---------- SUPPLIED RECORDS ----------

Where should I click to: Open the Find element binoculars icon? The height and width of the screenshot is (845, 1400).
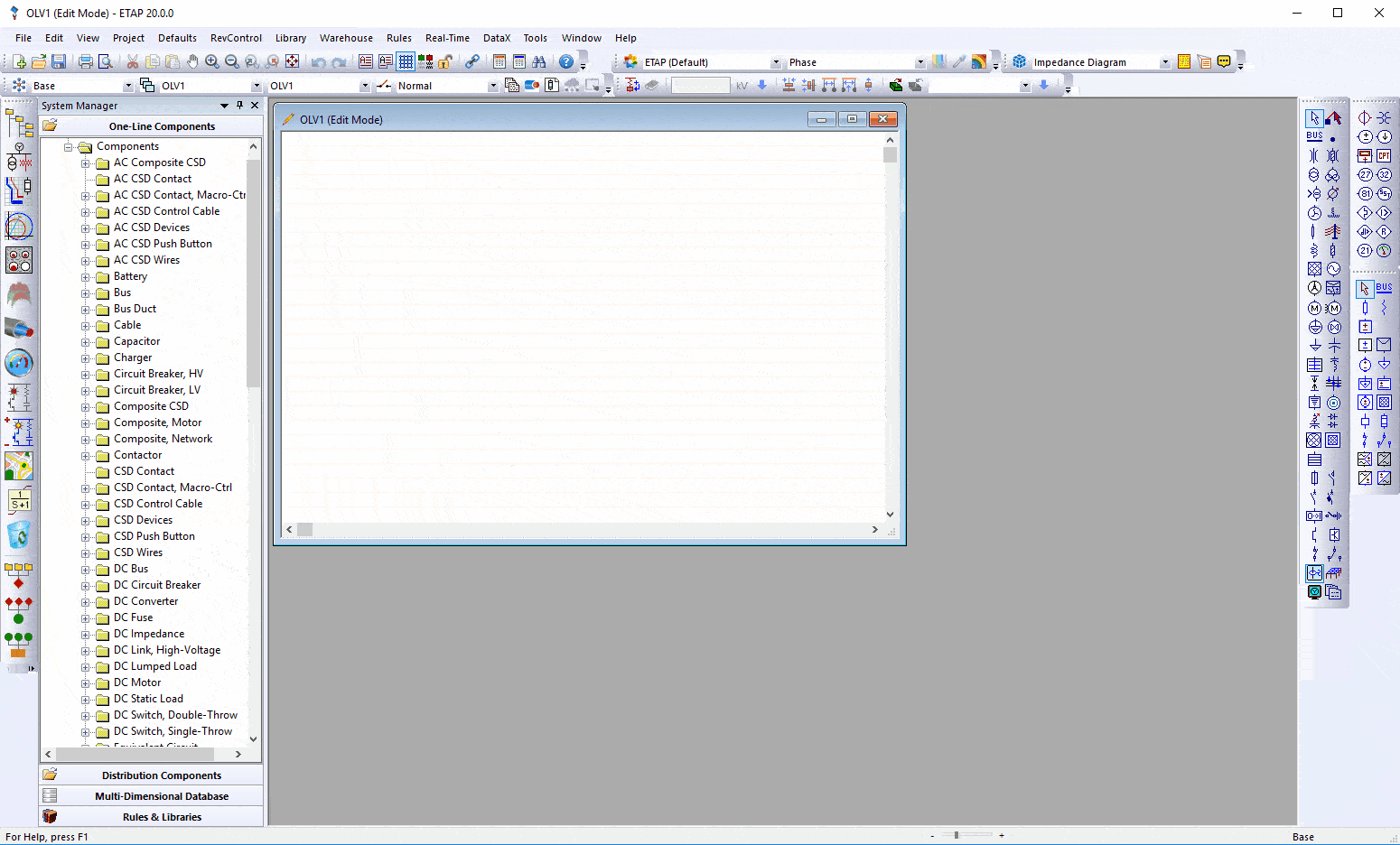pyautogui.click(x=539, y=61)
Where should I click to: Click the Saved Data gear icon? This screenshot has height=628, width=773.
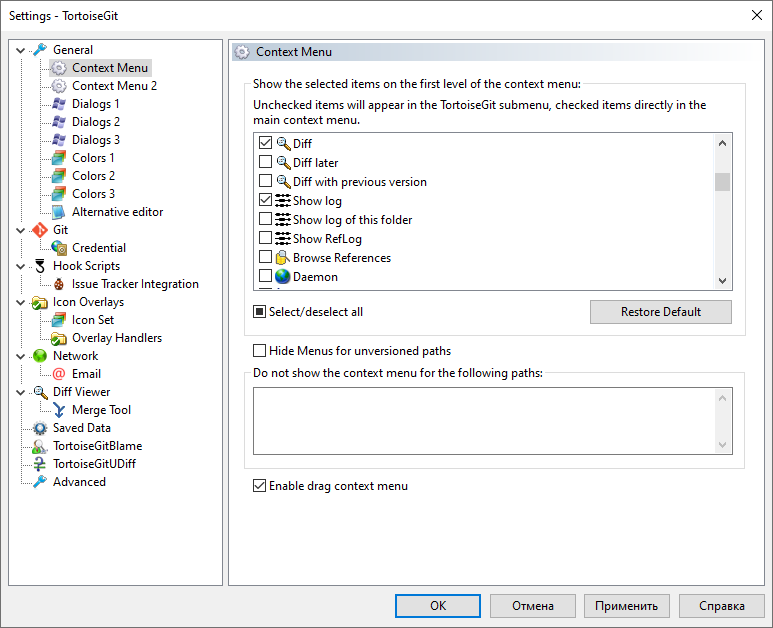tap(40, 428)
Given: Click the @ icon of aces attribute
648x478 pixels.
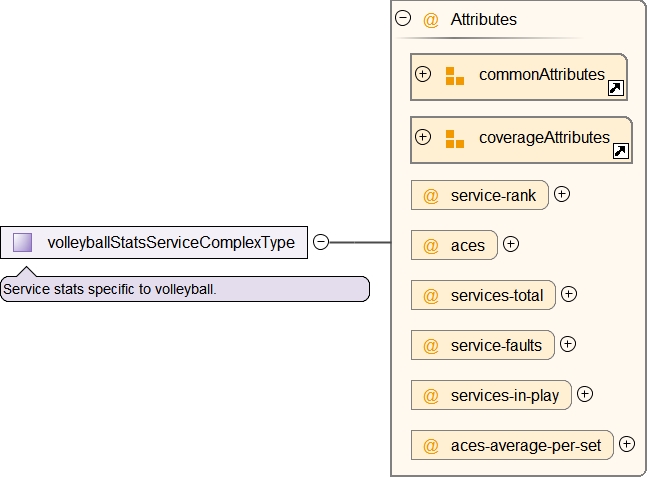Looking at the screenshot, I should (x=431, y=245).
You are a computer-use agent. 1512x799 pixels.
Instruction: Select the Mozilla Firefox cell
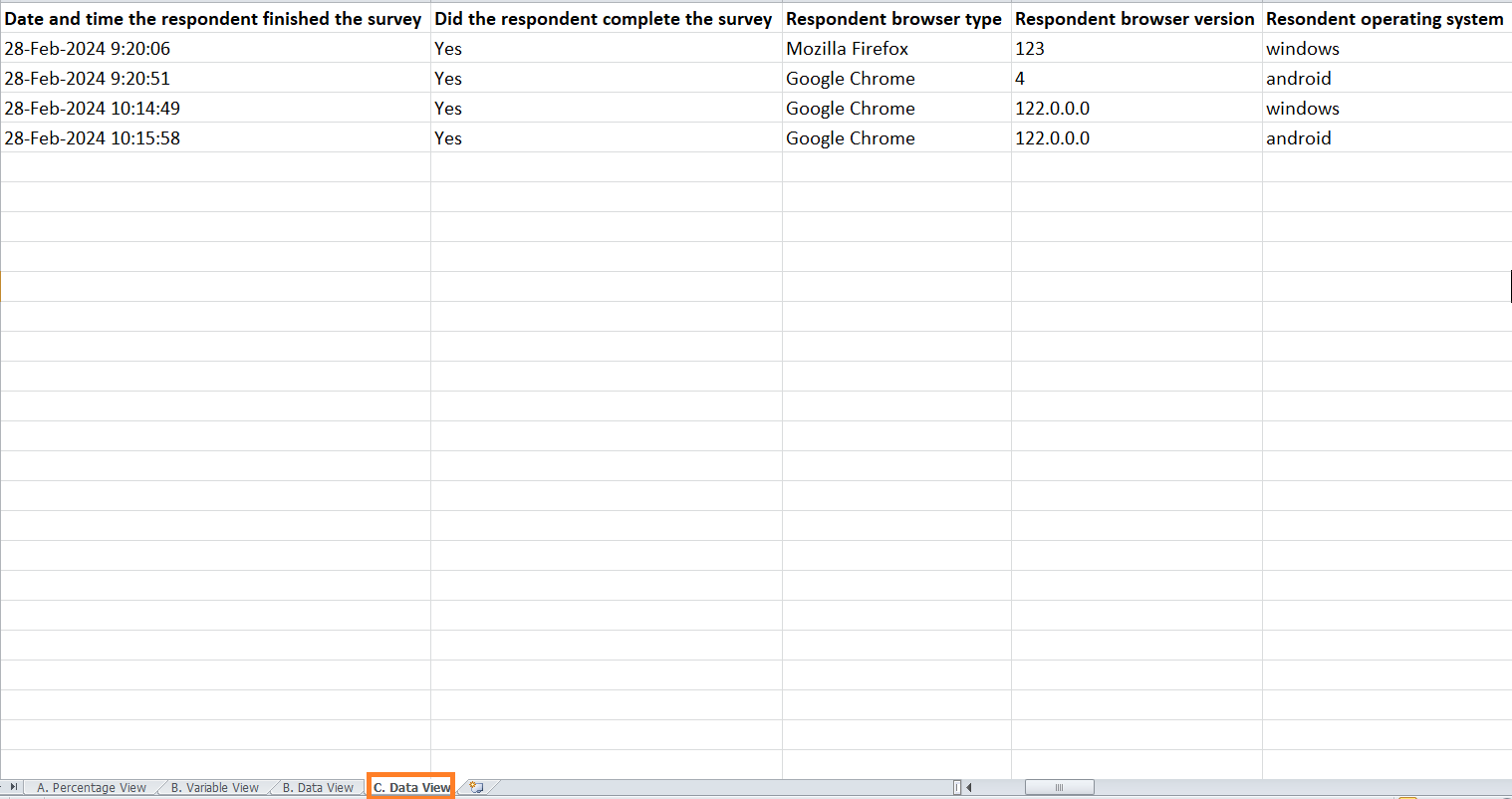click(847, 49)

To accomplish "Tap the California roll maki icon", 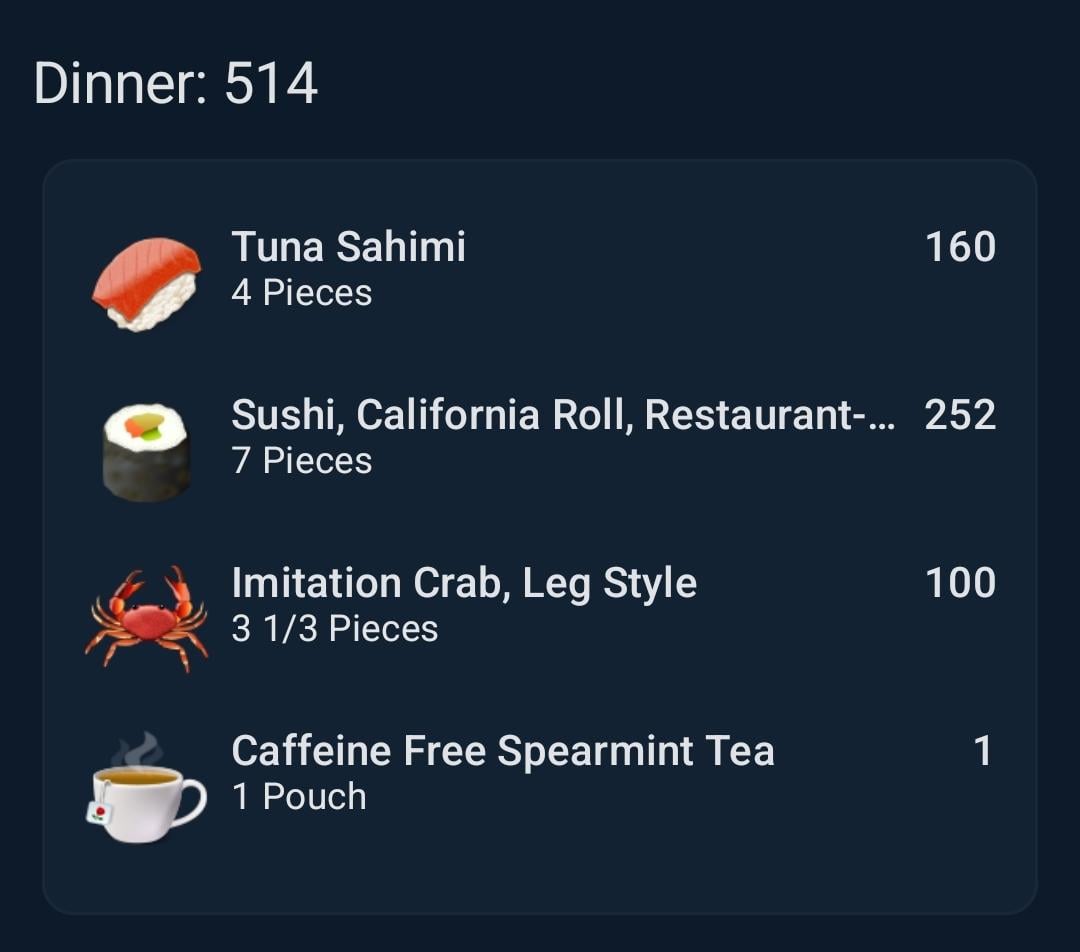I will pyautogui.click(x=146, y=453).
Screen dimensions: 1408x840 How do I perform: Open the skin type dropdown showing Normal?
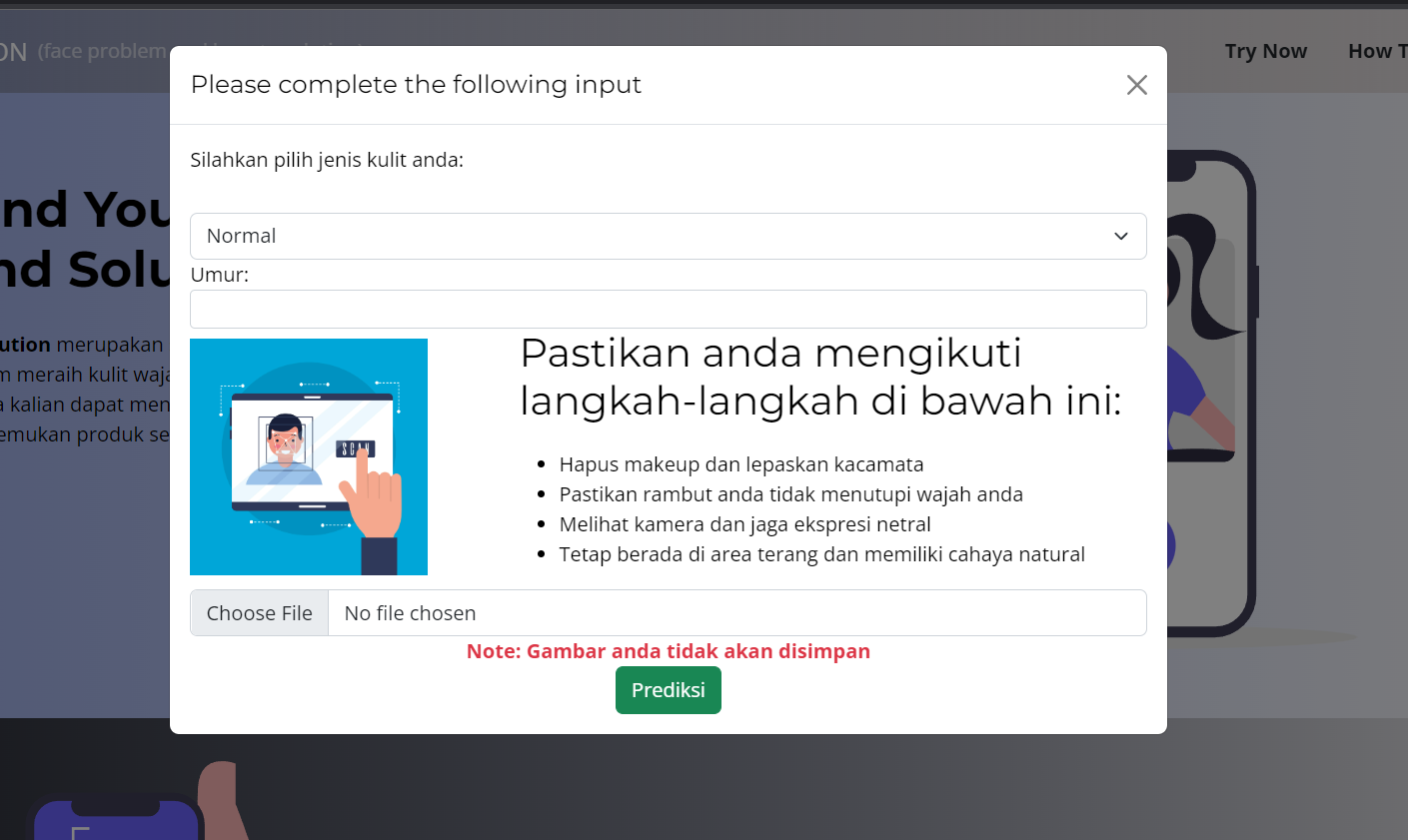point(668,236)
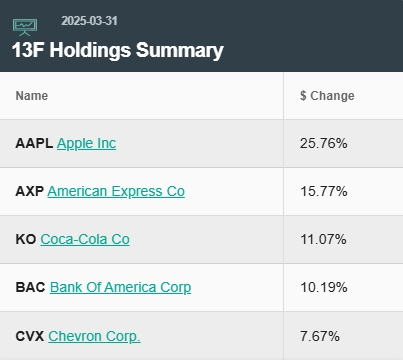403x360 pixels.
Task: Select the AAPL ticker symbol
Action: click(34, 143)
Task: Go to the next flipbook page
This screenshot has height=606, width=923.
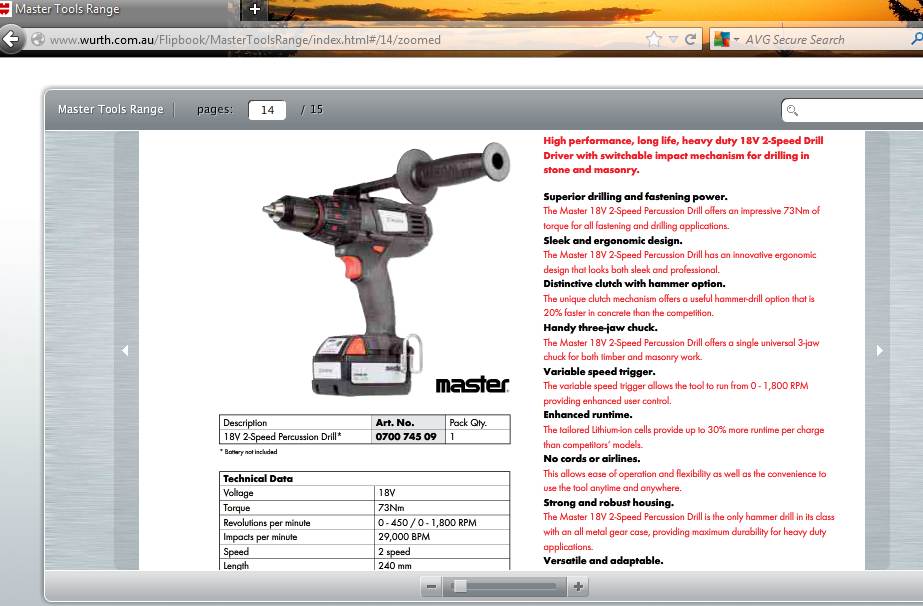Action: [x=879, y=350]
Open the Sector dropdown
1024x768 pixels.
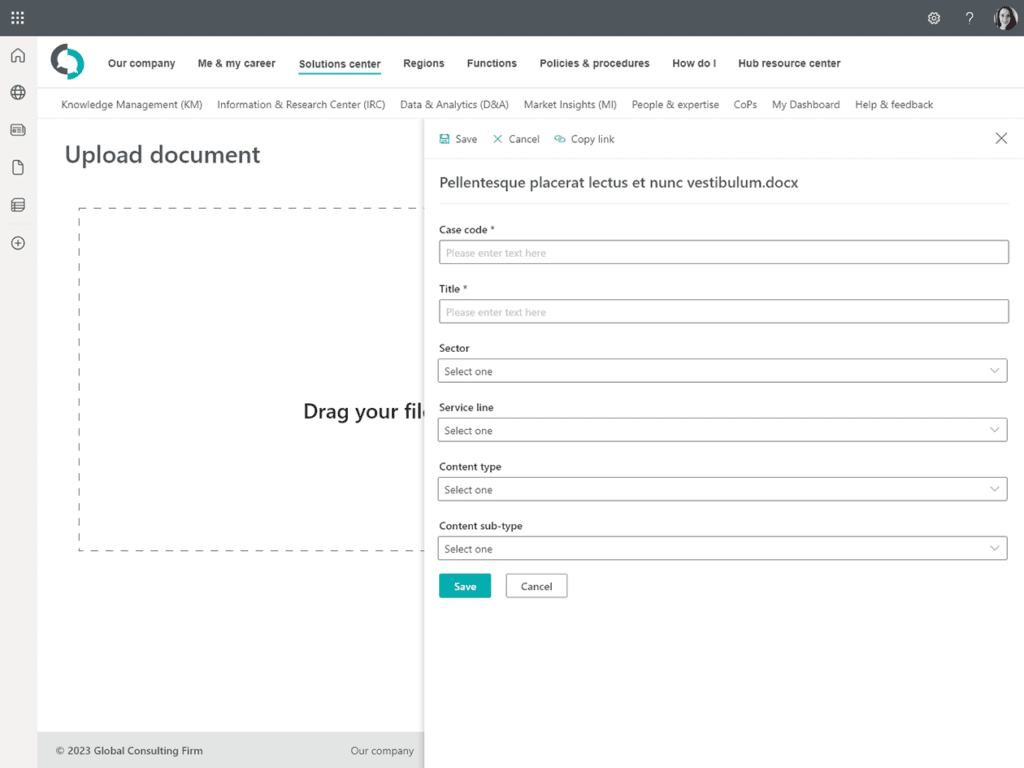(x=722, y=371)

----------

WHAT IS EXPECTED: All lines after and including the one with "This screenshot has height=606, width=923.", through the end of the entries above, should be output exactly and by themselves. The pictures are to be left out.

RESPONSE:
This screenshot has height=606, width=923.
Action: [x=879, y=350]
Open the Sector dropdown
1024x768 pixels.
(x=722, y=371)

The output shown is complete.